Verbesserter biologischer Baukasten dank synthetischen Protozellen

Forschenden ist es gelungen, molekulare Schaltkreise in künstliche Membranen zu verpacken. Damit wird es für synthetische Biologen wohl zukünftig einfacher, komplexe Funktionen zu entwerfen.

Protozellen: Aus nicht-lebendem Material, insbesondere DNA und Lipiden, sollen dereinst lebende Zellen im Labor hergestellt werden können.
Bild: F. Oeschger, Forum Genforschung

Die synthetische Biologie erlaubt es, genetische Schaltkreise zu entwerfen. In Zellen eingebaut, ermöglichen diese neue Funktionen - etwa die Herstellung von Medikamenten und anderen wertvollen Molekülen. Eine grosse Schwierigkeit gibt es dabei allerdings: Werden die Schaltkreise komplexer, können die verschiedenen genetischen Komponente einander behindern. Komplizierte Funktionen werden so manchmal verunmöglicht.
Forschende am MIT haben nun gezeigt, dass Schaltkreise in einzelnen synthetischen Protozellen eingeschlossen und so voneinander isoliert werden können. Dies verhindert, dass sie einander in die Quere kommen. Indem die Forschenden die Kommunikationen zwischen diesen einzelnen Protozellen kontrollieren, können sie die Schaltkreise oder deren Produkte gezielt kombinieren.

„Wir haben nun die Möglichkeit, genetische Kaskaden mit vielen Komponenten zu haben und Wände zwischen diesen zu errichten. So können wir verhindern, dass es zu unerwünschten Wechselwirkungen kommt. Dies wäre nämlich der Fall, wenn wir alle Komponenten in einer einzelnen Zelle oder in einem Becherglas zusammenfügen würden“, sagt Edward Boyden, Professor am MIT. Dieser Ansatz könnte es anderen Forschenden zum Beispiel erlauben, Schaltkreise zu entwerfen, die komplexe Produkte herstellen oder als Sensoren funktionieren, die auf Umweltveränderungen reagieren.

Verbesserte Kontrolle

Die MIT-Forschungsgruppe hat ihre genetischen Schaltkreise in sogenannte Liposome verpackt. Liposome sind Bläschen mit einer fetthaltigen Membran, ähnlich der Zellmembran. Diese synthetischen Protozellen sind keine Lebewesen. Sie besitzen aber einen grossen Teil der Zellmechanismen, die für das Ablesen von DNA und die Herstellung von Eiweissen notwendig.
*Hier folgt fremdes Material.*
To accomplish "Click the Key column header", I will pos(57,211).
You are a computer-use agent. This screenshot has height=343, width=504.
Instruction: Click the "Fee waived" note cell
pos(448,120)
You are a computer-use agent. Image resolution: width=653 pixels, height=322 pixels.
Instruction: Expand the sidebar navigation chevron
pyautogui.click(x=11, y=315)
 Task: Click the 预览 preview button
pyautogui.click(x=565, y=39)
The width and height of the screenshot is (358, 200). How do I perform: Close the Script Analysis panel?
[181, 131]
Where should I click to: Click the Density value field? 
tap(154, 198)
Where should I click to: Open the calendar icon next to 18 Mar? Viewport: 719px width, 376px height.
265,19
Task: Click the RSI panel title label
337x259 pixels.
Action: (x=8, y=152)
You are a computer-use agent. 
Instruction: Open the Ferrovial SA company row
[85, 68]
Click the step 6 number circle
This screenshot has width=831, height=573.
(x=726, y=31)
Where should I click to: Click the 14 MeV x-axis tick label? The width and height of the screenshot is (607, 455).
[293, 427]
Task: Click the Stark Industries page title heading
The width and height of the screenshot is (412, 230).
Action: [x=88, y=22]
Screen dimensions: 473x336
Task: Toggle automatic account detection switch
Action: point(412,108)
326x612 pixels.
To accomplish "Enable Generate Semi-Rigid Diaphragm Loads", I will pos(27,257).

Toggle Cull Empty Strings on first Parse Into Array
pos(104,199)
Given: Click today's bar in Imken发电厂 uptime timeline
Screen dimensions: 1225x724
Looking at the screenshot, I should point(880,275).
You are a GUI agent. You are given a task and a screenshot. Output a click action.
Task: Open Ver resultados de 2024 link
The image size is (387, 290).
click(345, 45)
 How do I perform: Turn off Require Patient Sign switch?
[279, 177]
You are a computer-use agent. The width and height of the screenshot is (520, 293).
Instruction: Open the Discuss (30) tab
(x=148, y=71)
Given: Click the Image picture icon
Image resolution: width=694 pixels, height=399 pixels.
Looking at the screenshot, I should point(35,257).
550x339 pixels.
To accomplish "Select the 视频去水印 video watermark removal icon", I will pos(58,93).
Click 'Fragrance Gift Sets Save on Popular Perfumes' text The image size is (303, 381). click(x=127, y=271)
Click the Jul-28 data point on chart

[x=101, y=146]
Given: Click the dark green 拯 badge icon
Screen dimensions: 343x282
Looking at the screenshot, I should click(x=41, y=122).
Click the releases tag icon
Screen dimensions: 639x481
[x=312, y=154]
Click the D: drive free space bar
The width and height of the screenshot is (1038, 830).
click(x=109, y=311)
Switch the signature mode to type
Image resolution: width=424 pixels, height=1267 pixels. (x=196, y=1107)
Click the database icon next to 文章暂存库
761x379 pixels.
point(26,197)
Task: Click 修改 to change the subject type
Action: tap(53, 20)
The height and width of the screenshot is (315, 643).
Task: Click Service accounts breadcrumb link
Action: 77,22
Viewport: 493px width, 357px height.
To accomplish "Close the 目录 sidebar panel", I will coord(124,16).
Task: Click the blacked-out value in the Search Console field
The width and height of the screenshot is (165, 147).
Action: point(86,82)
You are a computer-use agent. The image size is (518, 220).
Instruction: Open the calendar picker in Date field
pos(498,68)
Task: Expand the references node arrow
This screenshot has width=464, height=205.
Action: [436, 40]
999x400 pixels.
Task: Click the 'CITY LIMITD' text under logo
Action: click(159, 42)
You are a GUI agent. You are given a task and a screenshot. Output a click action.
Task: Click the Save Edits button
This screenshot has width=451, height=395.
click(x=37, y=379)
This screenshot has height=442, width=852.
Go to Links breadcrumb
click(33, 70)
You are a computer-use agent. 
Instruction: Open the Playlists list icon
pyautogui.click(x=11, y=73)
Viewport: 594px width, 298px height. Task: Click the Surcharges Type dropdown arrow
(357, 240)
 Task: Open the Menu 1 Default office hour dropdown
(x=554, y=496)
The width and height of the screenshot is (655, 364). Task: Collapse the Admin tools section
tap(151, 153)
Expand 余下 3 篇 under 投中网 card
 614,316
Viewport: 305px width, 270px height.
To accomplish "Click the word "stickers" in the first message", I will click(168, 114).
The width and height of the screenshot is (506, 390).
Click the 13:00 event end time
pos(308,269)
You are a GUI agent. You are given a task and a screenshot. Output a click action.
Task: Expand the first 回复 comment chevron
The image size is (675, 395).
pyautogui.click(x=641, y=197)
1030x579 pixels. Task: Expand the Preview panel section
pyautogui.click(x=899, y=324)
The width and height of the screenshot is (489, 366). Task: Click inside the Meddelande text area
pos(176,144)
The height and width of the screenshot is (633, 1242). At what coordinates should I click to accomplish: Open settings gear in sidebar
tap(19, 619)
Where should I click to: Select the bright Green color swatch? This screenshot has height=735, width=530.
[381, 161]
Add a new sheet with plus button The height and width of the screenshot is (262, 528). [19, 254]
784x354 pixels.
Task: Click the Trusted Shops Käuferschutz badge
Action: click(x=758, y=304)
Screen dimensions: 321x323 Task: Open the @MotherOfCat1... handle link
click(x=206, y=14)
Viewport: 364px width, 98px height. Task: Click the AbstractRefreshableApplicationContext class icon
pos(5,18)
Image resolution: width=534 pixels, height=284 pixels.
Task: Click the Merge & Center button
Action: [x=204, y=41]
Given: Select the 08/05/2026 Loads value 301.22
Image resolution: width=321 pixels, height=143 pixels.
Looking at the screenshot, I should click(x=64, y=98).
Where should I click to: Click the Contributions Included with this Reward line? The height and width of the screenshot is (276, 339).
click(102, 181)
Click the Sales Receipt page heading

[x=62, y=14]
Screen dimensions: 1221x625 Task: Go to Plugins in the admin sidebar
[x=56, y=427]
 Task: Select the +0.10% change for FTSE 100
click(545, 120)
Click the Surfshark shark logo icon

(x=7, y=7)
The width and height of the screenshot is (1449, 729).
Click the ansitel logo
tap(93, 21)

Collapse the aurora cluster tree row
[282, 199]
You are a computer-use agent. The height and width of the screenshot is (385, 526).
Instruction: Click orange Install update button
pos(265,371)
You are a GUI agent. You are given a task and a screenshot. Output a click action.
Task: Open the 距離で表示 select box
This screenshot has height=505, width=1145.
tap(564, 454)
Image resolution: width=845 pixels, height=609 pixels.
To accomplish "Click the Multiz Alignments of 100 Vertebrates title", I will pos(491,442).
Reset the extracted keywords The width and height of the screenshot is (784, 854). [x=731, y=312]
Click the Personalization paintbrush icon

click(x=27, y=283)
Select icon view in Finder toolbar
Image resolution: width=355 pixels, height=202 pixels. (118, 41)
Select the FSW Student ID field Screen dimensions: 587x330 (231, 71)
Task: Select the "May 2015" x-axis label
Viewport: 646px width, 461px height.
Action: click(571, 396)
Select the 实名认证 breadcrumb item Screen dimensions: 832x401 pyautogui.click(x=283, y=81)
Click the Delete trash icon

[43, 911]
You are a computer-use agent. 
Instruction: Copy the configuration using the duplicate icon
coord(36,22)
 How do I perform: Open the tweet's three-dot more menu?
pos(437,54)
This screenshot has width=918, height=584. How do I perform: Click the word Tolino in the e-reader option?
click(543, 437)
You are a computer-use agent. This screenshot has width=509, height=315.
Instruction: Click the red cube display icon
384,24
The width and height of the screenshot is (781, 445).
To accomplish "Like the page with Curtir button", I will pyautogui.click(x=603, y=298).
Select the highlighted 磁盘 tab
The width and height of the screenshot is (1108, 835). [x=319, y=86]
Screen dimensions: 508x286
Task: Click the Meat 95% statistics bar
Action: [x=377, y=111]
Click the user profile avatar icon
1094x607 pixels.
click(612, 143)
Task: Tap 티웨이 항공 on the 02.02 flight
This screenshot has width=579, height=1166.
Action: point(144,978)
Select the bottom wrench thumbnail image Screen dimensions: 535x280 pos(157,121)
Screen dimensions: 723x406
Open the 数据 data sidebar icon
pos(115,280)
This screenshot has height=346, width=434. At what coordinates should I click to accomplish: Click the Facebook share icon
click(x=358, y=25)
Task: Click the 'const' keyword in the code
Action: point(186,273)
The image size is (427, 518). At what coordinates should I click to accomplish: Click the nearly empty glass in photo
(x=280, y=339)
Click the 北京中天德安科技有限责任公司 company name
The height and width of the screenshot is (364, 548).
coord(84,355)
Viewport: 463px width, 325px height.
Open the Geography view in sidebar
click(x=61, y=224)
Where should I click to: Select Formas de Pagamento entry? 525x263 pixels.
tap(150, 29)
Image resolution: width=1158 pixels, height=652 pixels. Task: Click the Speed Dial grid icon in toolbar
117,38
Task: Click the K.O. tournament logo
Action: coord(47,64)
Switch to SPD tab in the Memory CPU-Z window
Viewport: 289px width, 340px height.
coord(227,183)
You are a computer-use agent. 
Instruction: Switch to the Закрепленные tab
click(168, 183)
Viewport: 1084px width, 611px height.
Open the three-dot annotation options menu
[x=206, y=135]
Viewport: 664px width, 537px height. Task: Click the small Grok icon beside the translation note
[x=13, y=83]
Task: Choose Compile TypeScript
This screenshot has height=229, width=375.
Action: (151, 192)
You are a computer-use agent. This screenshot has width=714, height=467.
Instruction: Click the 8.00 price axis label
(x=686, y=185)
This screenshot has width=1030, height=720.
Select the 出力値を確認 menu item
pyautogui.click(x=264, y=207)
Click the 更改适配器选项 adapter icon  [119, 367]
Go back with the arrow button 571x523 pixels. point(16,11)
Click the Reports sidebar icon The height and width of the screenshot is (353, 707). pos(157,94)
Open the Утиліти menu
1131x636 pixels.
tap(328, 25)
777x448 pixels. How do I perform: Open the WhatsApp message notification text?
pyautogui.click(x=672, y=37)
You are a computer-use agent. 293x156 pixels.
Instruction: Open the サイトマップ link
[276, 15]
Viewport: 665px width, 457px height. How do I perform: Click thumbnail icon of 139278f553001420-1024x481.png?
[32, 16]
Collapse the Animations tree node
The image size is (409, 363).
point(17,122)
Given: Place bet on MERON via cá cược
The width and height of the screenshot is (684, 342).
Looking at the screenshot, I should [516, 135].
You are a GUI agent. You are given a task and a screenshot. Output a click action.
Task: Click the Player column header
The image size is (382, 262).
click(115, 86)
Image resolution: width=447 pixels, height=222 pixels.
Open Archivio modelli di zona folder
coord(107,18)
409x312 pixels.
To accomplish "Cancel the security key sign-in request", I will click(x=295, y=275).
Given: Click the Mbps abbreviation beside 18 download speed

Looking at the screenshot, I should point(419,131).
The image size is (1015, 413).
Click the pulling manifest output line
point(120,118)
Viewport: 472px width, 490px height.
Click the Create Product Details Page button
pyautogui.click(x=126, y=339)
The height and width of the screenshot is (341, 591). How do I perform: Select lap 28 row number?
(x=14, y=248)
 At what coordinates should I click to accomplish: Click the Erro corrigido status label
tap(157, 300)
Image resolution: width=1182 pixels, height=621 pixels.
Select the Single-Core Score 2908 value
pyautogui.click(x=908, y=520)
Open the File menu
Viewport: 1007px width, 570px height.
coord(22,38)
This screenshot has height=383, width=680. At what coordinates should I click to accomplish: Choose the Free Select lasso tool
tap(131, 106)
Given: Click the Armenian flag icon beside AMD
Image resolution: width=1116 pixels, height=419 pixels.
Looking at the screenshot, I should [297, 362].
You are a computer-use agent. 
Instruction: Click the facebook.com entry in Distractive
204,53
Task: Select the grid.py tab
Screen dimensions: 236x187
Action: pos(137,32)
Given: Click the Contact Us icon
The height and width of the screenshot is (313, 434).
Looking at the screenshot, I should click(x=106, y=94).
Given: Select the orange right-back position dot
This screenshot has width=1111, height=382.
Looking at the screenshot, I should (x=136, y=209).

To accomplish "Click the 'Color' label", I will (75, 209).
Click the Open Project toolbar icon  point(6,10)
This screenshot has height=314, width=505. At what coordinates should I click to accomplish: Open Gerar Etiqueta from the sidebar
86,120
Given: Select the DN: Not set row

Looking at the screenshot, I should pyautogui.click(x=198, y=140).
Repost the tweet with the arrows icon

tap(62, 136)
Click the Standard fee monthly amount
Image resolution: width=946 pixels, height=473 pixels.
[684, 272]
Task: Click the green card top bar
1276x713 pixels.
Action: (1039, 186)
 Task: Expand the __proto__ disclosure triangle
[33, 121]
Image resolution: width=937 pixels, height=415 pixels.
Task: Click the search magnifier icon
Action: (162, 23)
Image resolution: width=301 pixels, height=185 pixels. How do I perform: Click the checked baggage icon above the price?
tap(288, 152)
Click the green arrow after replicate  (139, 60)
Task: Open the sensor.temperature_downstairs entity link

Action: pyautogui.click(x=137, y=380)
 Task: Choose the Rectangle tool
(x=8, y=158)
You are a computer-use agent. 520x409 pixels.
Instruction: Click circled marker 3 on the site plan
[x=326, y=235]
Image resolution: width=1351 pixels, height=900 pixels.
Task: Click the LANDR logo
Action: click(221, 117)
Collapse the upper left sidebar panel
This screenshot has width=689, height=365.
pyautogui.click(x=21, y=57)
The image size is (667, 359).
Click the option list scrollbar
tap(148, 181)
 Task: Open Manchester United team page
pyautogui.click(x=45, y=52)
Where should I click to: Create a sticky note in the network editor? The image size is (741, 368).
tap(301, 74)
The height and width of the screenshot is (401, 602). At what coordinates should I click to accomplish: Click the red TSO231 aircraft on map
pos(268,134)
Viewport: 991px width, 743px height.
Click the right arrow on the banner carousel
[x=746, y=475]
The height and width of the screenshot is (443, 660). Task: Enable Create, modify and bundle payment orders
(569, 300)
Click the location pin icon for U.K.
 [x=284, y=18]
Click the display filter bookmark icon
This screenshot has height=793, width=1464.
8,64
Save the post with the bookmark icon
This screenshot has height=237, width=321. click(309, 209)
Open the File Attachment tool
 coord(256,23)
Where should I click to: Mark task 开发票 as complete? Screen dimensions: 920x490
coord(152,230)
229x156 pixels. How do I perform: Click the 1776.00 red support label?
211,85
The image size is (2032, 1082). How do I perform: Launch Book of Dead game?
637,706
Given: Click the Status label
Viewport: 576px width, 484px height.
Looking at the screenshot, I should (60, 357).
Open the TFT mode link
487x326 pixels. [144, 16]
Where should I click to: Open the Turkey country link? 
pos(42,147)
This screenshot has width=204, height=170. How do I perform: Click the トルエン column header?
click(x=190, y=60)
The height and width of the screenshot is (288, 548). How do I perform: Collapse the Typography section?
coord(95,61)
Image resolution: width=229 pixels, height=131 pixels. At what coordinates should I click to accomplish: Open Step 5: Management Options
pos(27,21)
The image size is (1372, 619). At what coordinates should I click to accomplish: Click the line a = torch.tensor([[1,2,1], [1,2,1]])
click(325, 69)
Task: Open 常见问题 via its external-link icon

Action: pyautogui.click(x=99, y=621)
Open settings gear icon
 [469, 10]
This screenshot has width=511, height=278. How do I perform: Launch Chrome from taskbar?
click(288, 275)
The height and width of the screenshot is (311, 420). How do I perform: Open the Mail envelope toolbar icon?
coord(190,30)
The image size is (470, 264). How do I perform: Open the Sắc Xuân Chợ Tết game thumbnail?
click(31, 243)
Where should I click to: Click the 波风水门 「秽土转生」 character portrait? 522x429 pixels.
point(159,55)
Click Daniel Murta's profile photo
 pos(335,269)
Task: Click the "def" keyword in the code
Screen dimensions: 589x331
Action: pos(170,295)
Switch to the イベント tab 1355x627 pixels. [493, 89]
Indem die einzelnen Schaltkreise in jeweils ein eigenes Liposom verpackt werden, können Unterfunktionen entworfen werden, welche parallel zueinander laufen und in kontrollierter Weise miteinander kommunizieren. Dies wäre nicht möglich, wenn alle diese Unterfunktionen im selben Gefäss aktiv wären. Dieser Ansatz hat aber noch einen weiteren Vorteil: die selben genetischen Werkzeuge können für verschiedene Zwecke im selben Netzwerk genutzt werden. Als genetische Werkzeuge gelten z.B. Transkriptionsfaktoren, die Gene aus- oder einschalten. „Wir isolieren zwei Schaltkreise in zwei verschiedenen Liposomen voneinander. So kann ein genetisches Element im ersten Liposom eine bestimmte Aufgabe übernehmen und im zweiten Liposom eine andere Aufgabe“, beschreibt Daniel Martin-Alarcon, Doktorand am MIT und massgeblich an der Forschungsarbeit beteiligt. “Dies vergrössert die Anzahl Möglichkeiten, die wir für einen einzelnen Baustein haben“.

Hybrid-System aus verschiedenen Organismen

Der Ansatz ermöglicht es auch, dass Schaltkreise aus unterschiedlichen Organismen wie z.B. einem Bakterium und einem Säugetier, miteinander kommunizieren. Um dies zu zeigen, stellten die Forschenden ein erstes Liposom mit einem Schaltkreis aus bakteriellen genetischen Elemente her. Dieser Schaltkreis erkennt das Molekül Theophyllin – ein Wirkstoff ähnlich dem Koffein. Ist Theophyllin präsent, wird ein anderes Molekül mit dem Namen Doxycycline aus dem Liposom freigesetzt. Das Doxycycline verbindet sich anschliessend mit einem zweiten Liposom, welches einen Schaltkreis aus einem Säugetier enthält. Darin aktiviert das Doxycycline eine weitere genetische Kaskade, die den Leuchtstoff Luciferin produziert. In einem weiteren Schritt ist den Forschenden auch gelungen, mit ihrem Ansatz biologische Therapeutika zu produzieren. Setzte beispielsweise eine Hirnzelle ein bestimmtes Molekül frei, produzierten die Liposomen einen Antikörper.

„Man kann sich den Schaltkreis aus dem Bakterium als eine Art Computer-Programm vorstellen und den Schaltkreis aus dem Säugetier als eine Art Fabrik. Es ist nun möglich, den Computer-Code und die Fabrik zu einem einzigartigen Hybridsystem zu kombinieren“, sagt Boyden.

Die Forschenden haben auch Liposome entwickelt, die miteinander in einer kontrollierten Art und Weise fusionieren. Um dies zu erreichen, haben sie Zellen mit sogenannten SNARE-Eiweissen ausgestattet. Diese SNAREs befinden sich in der Zellmembran und haben die Eigenschaft, entsprechenden SNAREs auf anderen Liposomen zu binden. Dabei werden die Liposome funsioniert. Der Zeitpunkt dieser Fusion kann kontrolliert werden. Liposome, welche unterschiedliche Moleküle produzieren, können so zur gewünschten Zeit zusammengebracht werden, damit sich die Moleküle kombinieren und ein Endprodukt hergestellt wird.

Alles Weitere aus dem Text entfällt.